President Joe Biden’s new $2 trillion infrastructure and jobs package includes a multi-billion dollar plan to combat the climate crisis and promote a nature-based infrastructure.

The plan includes $16 billion for capping abandoned oil and gas wells and $10 billion for the Civilian Climate Corps, a program that would create employment opportunities through conservation and restoration projects. To help pay for this, the proposal would raise the corporate tax rate to 28% and close tax breaks for oil and gas development, according to the Iowa Capital Dispatch.
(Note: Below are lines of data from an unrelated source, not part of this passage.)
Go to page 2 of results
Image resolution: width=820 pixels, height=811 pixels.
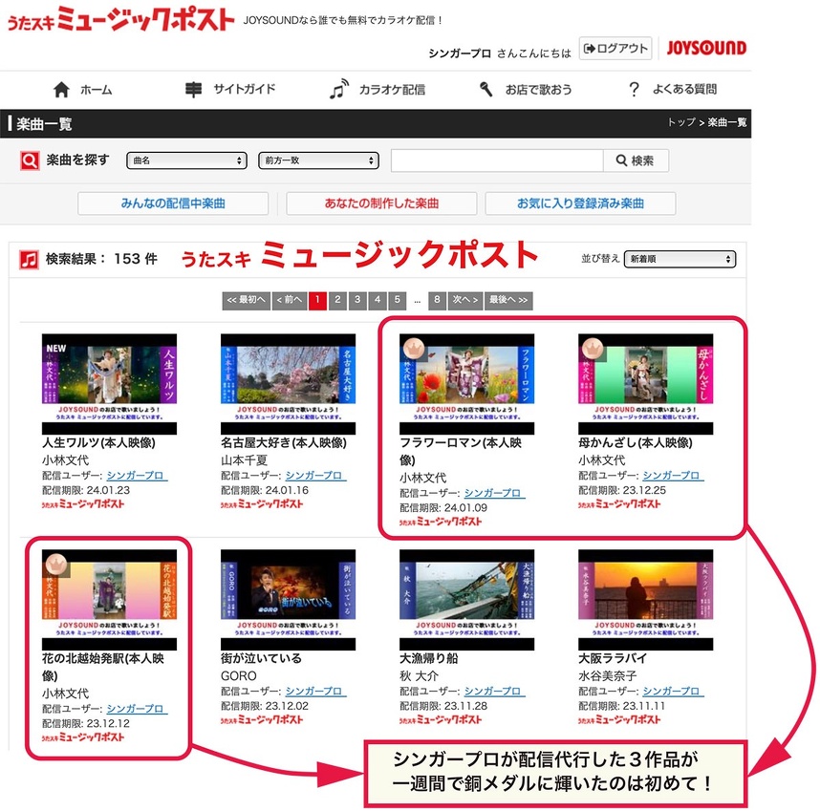coord(337,300)
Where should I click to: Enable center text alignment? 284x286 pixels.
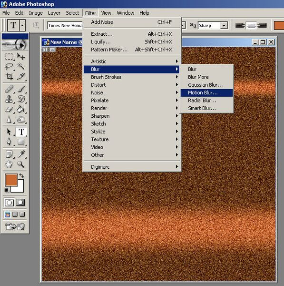(251, 26)
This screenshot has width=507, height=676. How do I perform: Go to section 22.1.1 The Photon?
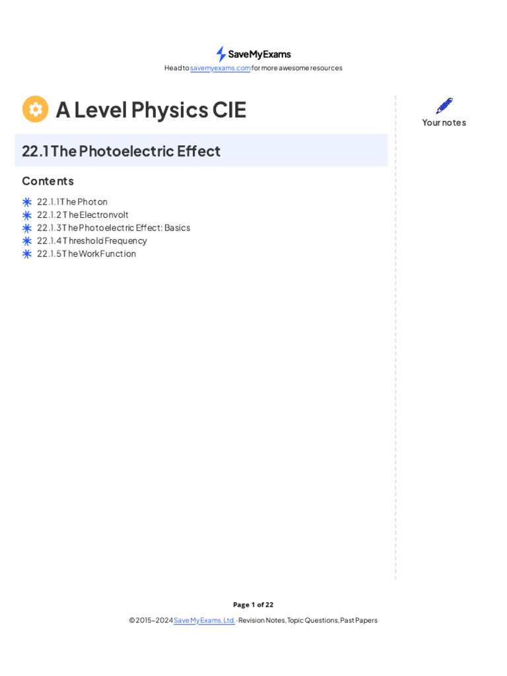(73, 202)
There are currently over 2.3 million abandoned gas and oil wells in the United States, and they are leaking large amounts of methane into the atmosphere. By putting money towards capping them, the federal government plans to create jobs for workers displaced by the transition to renewable energy. This plan to create climate-friendly jobs shares similarities with the New Deal that President Franklin Delano Roosevelt put into place in the 1930s to improve infrastructure and the economy.
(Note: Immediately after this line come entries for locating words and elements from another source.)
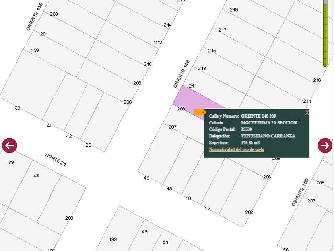Click the Norte 21 street label
Screen dimensions: 334x251
(56, 159)
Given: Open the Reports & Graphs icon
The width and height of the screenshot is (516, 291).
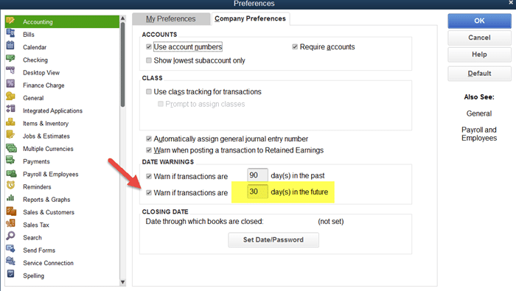Looking at the screenshot, I should coord(10,198).
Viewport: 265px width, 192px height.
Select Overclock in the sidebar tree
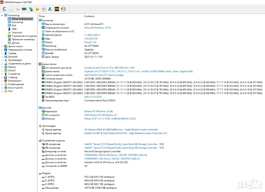[x=17, y=33]
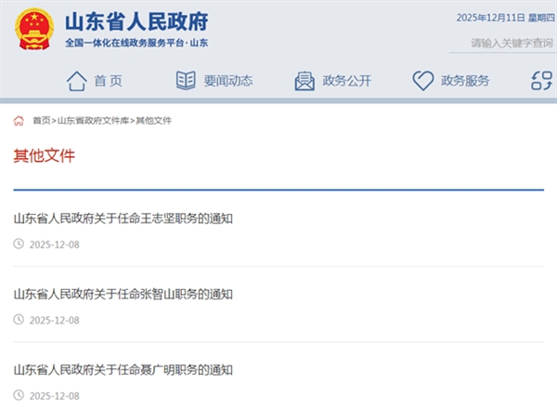Click the clock icon under the 张智山 notice
This screenshot has height=410, width=557.
[x=19, y=320]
While the plan has received a lot of support from climate scientists and activists, many conservative lawmakers have opposed the tax increase. House Transportation and Infrastructure ranking member Sam Graves said in a statement that it would kill jobs and hinder economic recovery after the pandemic. However, the plan’s supporters assure that the tax hike would not negatively impact working Americans.

“This $2.3 trillion is spread over eight years, and there’s a plan to try to pay for it,” Jerry Schnoor, co-director for the Center for Global and Regional Environmental Research, said on Iowa Public Radio’s River to River. “It has to do with taxing the income of the richest people, making more than $400,000 per year.”